A general fractional breast cancer model: Model graph energy, Caputo-Fabrizio derivative existence and uniqueness plus numerical simulation

Abstract

In the study of epidemiology, mathematical modelling is crucial because it improves understanding of the underlying mechanisms that cause illnesses to spread and offers the possibility of developing preventative interventions. In this paper, we have discussed a fractional mathematical model. A set of fractional differential equations is used to build the model. We have applied a Caputo Fabrizio (CF) to describe the fractional breast cancer model. The model consists of five subpopulations that make up a population. They are disease-free (D), cardiotoxic (E), stages 1 and 2 (A), 3 (B), and 4 (C). We have used a digraph chart to present the breast cancer model. We have used some graph theory concepts to compute the energy of the breast cancer model corresponding digraph. We have demonstrated the existence, uniqueness, and positivity of the model solutions. The fixed point hypothesis demonstrates both the existence of a solution to the suggested fractional breast cancer model as well as the fact that this solution is one of a kind. Numerical simulations are a useful tool for explaining the suggested notion.
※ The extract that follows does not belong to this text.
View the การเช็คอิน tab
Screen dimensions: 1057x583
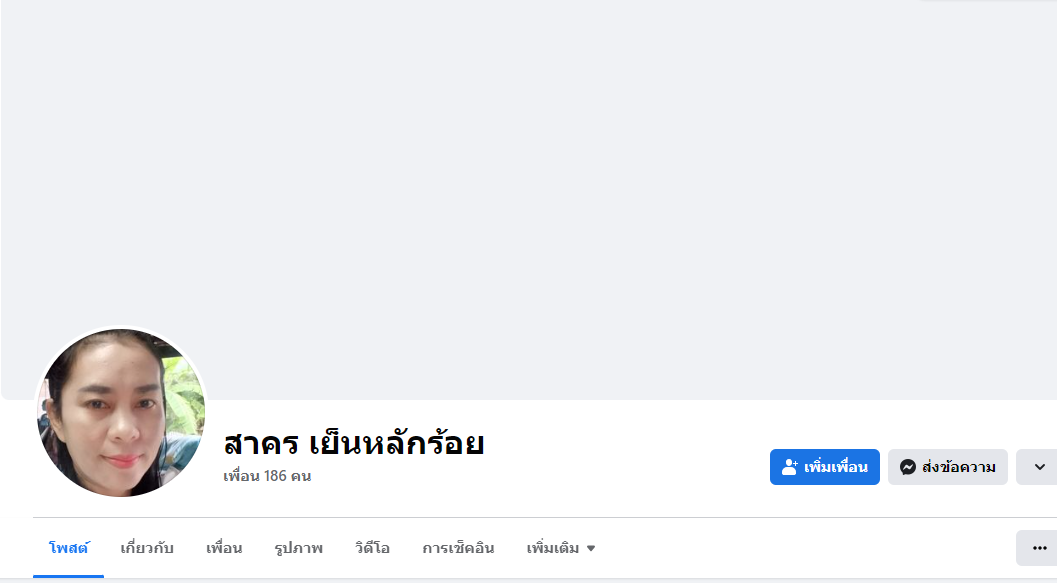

We have presented a numerical method for simulating the problem. We have used an algorithm modelled after the Adams-Bashforth-Moulton method (ABMM) to solve the model. Numerical simulations of the model in various fractional orders illustrate the theoretical conclusions. We have used the Matlab application to calculate every solution. The results demonstrate the efficacy of the proposed fractional model from an epidemiological standpoint.